IN THE GRAND COURT OF THE CAYMAN ISLANDS HOLDEN AT GEORGE TOWN Cause No: 0470/2010 BETWEEN: APRIL FISHER PLAINTIFF/RESPONDENT AND: TELL ALL LIMITED 1ST DEFENDANT AND: FIREWORKS LIMITED 2ND DEFENDANT/APPLICANT Appearances: Mr. James Kennedy of Samson & McGrath for the Second Defendant/Applicant Ms. Andrea Dunsby of Turner & Roulstone for the Plaintiff/ Respondent Before: The Hon. Mr. Justice Charles Quin Heard: 19th August 2011 RULING

On the 24th May 2011 the Second Defendant, and Applicant in this matter, issued a summons for an Order that: "1. The Amendments made under O.20 r.1 of the GCR by the Plaintiff to the Writ as amended on March 14th 2011 be struck out as frivolous, vexatious and an abuse of the Court pursuant to O.15 r.6(2) and O.18 r.19(1) of GCR.

The costs of and occasioned by this Application be to the Second Defendant, the same to be taxed if not agreed."
Chronology and Relevant Background 2. On the 31st December 2007 the Plaintiff attended a New Year’s Eve celebration at Grand Old House, which is the trading name of the First Defendant. During the course of a fireworks display organised and controlled by the Second Defendant, the Plaintiff was struck in the eye by a firework, causing the Plaintiff injuries.

On the 24th December 2010 the Plaintiff issued a Writ of Summons against the First Defendant claiming damages for personal injuries, loss and damage as a result of the said fireworks accident.

SOURCE MATERIAL:
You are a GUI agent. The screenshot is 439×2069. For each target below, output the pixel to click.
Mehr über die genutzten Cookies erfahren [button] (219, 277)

BRIEF: Carry on the court ruling about the fireworks injury claim from the point where it stops. The material has no connection to the court ruling.

TASK ANSWER:
On the 14th March 2011 the Plaintiff filed an Amended Writ of Summons, adding the Second Defendant, and claiming damages for personal injury, loss and damage as a result of the negligence of both the First and the Second Defendants.

On the 21st April 2011 the Plaintiff filed her Statement of Claim against the First and Second Defendants.

On the 3rd May 2011, the First Defendant filed an acknowledgment of service, indicating that it intended to contest the proceedings.

On the 11th May 2011, the Second Defendant filed an acknowledgment of service indicating that it intended to contest the proceedings.

On the 19th May 2011 the Second Defendant filed its defence, denying the Plaintiff’s claim.

On the 19th May 2011 the First Defendant filed its Defence and further pleaded that the Plaintiff’s injuries, loss and damage were caused, or contributed to, by the negligence of and breach of duty by the Second Defendant.

Also on the 19th May 2011 the First Defendant filed a claim for contribution or indemnity against the Second Defendant.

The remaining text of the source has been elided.